Reply only with how many lines of the listing below hold the word "Image".
▬▬▬▬▬▬▬▬▬▬
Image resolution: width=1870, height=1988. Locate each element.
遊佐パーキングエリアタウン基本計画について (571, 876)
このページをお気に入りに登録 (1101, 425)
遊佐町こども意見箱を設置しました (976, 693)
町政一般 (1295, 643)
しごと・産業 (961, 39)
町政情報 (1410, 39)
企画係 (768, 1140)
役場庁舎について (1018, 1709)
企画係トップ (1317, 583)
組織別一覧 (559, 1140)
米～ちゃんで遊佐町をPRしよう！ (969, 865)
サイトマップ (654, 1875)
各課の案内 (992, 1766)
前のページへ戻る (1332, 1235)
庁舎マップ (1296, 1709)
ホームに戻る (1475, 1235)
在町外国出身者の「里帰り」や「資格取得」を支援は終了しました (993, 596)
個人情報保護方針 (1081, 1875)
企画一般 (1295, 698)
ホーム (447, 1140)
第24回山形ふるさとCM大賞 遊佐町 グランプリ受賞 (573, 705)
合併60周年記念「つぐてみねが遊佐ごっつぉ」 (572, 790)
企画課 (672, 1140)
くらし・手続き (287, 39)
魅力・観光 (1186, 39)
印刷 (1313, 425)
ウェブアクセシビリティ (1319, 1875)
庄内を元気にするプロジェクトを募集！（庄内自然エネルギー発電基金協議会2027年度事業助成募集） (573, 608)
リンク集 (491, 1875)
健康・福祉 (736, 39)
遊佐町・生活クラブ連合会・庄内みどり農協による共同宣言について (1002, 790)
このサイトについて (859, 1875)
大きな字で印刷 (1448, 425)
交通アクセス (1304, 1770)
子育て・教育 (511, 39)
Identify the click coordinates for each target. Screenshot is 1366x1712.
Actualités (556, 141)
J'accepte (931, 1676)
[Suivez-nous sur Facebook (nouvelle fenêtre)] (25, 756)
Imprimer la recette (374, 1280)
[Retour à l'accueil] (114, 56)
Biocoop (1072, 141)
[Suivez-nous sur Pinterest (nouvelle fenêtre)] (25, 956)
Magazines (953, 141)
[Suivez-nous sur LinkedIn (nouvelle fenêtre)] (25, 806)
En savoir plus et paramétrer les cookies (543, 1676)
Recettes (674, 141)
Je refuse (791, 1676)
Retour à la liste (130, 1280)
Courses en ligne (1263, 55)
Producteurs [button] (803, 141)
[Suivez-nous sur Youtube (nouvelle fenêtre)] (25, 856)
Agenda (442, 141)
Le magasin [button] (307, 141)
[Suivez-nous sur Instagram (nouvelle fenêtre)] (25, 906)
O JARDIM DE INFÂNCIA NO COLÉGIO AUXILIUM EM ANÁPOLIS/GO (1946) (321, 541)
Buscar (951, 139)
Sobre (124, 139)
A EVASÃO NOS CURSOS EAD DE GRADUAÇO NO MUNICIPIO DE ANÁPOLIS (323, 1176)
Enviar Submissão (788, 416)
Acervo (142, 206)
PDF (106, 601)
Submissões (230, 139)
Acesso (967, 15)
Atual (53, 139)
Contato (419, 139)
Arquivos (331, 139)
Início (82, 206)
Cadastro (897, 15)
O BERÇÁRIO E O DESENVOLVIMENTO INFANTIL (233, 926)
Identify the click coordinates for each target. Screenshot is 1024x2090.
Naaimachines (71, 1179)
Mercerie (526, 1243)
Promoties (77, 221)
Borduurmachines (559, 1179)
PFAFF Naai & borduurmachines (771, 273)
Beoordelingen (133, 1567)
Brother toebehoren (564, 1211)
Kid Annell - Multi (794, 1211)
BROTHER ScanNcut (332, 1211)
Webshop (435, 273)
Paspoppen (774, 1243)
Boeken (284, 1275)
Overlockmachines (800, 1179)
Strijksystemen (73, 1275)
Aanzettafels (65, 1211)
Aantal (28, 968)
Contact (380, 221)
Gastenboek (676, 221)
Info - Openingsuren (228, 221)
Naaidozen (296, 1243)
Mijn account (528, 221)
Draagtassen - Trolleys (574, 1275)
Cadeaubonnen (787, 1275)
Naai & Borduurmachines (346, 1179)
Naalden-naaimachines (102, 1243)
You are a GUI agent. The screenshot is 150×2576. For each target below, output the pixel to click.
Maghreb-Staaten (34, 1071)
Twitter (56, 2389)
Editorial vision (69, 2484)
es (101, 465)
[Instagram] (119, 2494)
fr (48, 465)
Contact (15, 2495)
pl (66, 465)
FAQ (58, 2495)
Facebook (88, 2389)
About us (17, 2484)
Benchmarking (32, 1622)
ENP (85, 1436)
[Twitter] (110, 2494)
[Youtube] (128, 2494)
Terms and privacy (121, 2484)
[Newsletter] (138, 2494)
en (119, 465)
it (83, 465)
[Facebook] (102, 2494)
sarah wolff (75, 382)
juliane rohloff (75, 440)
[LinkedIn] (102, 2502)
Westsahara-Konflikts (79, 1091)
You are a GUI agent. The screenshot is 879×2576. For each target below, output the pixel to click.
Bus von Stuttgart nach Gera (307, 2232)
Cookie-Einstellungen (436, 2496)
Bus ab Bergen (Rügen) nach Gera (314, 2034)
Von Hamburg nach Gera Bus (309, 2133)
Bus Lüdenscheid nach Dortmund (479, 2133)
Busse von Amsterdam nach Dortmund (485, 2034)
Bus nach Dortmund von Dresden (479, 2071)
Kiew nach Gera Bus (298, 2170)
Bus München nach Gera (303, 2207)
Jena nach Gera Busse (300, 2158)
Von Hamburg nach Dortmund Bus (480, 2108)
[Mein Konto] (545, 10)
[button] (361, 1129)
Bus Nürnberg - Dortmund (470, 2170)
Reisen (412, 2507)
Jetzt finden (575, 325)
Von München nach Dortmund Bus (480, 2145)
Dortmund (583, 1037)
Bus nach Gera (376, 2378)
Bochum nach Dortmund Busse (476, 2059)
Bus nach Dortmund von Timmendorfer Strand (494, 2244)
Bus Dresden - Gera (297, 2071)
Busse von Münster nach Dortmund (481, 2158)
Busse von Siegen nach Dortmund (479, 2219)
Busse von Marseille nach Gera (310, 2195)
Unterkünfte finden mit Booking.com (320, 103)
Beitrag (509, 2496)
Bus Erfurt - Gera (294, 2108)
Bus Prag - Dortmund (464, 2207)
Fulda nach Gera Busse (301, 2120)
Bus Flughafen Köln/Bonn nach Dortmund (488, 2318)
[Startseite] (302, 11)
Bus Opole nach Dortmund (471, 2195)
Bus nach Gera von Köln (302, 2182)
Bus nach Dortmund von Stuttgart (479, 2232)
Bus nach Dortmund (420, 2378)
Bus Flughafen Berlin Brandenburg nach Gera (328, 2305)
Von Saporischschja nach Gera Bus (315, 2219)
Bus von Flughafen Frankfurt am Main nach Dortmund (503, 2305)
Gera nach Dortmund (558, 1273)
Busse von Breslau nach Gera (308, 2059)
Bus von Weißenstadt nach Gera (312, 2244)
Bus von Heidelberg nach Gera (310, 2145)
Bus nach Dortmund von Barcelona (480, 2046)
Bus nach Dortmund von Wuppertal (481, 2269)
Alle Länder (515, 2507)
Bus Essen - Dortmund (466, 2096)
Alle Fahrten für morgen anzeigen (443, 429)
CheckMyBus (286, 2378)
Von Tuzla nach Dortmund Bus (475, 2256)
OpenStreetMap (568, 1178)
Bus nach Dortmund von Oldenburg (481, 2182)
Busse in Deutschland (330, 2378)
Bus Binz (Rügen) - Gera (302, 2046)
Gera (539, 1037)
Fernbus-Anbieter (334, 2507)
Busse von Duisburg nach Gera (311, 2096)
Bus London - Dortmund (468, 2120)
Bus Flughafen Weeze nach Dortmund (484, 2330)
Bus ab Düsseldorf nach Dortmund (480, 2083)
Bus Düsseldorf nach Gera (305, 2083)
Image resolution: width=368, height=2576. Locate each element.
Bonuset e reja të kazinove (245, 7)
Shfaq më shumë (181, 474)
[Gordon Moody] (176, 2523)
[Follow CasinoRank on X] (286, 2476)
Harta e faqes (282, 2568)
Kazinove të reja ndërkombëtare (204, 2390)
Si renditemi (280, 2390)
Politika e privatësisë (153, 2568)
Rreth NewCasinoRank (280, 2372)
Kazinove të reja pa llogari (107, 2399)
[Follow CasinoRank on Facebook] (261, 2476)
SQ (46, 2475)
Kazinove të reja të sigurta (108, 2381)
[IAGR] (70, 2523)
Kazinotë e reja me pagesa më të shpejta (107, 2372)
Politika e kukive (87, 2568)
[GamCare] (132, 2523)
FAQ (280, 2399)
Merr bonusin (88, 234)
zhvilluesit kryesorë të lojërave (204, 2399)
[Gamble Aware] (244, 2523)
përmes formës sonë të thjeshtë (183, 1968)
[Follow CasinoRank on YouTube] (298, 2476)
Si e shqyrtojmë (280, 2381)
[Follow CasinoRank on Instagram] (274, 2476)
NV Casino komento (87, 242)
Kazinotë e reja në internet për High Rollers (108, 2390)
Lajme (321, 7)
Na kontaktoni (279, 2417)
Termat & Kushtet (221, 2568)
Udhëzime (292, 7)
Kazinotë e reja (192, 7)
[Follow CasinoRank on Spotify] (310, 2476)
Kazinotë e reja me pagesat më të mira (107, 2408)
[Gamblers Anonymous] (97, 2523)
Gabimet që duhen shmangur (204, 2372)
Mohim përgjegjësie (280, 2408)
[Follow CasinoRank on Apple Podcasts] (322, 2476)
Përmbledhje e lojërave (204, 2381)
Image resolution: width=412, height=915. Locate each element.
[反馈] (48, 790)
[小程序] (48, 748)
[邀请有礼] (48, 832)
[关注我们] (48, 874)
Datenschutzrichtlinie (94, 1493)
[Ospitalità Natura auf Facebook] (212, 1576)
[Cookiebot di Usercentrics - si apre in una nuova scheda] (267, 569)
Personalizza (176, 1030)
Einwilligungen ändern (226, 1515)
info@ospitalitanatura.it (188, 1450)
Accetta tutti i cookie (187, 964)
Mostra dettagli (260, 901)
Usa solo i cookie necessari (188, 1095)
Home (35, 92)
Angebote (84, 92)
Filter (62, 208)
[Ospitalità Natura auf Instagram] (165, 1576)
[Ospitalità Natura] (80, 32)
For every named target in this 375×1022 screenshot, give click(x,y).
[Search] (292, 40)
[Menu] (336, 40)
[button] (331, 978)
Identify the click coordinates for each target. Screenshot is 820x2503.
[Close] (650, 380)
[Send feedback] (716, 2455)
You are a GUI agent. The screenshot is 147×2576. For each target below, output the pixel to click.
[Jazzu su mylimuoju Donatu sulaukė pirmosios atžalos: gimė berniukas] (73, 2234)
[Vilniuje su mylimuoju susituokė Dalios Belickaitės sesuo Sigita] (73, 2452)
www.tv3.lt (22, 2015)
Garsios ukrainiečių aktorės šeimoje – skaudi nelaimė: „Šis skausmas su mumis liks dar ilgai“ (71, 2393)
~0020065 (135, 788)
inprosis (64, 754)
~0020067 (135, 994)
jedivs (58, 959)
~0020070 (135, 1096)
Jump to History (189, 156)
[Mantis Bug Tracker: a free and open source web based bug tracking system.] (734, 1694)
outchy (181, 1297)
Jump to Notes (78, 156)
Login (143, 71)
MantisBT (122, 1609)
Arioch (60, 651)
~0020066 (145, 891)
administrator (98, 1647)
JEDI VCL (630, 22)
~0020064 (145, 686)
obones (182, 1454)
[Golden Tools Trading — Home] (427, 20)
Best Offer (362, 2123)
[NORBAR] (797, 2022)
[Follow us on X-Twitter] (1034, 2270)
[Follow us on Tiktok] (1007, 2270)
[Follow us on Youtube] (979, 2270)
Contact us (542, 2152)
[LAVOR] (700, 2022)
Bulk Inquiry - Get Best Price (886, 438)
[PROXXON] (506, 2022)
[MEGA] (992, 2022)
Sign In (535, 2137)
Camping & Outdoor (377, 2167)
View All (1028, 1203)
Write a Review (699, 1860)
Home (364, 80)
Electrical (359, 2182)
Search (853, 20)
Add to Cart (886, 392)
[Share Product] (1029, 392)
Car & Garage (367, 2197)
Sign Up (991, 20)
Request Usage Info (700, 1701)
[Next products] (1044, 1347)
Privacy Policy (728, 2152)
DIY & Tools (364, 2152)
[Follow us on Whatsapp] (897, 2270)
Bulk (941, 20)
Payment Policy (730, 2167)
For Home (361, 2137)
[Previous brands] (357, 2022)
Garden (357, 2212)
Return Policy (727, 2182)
▬▬▬▬▬▬▬▬▬▬
### PROBLEM SOLUTION
3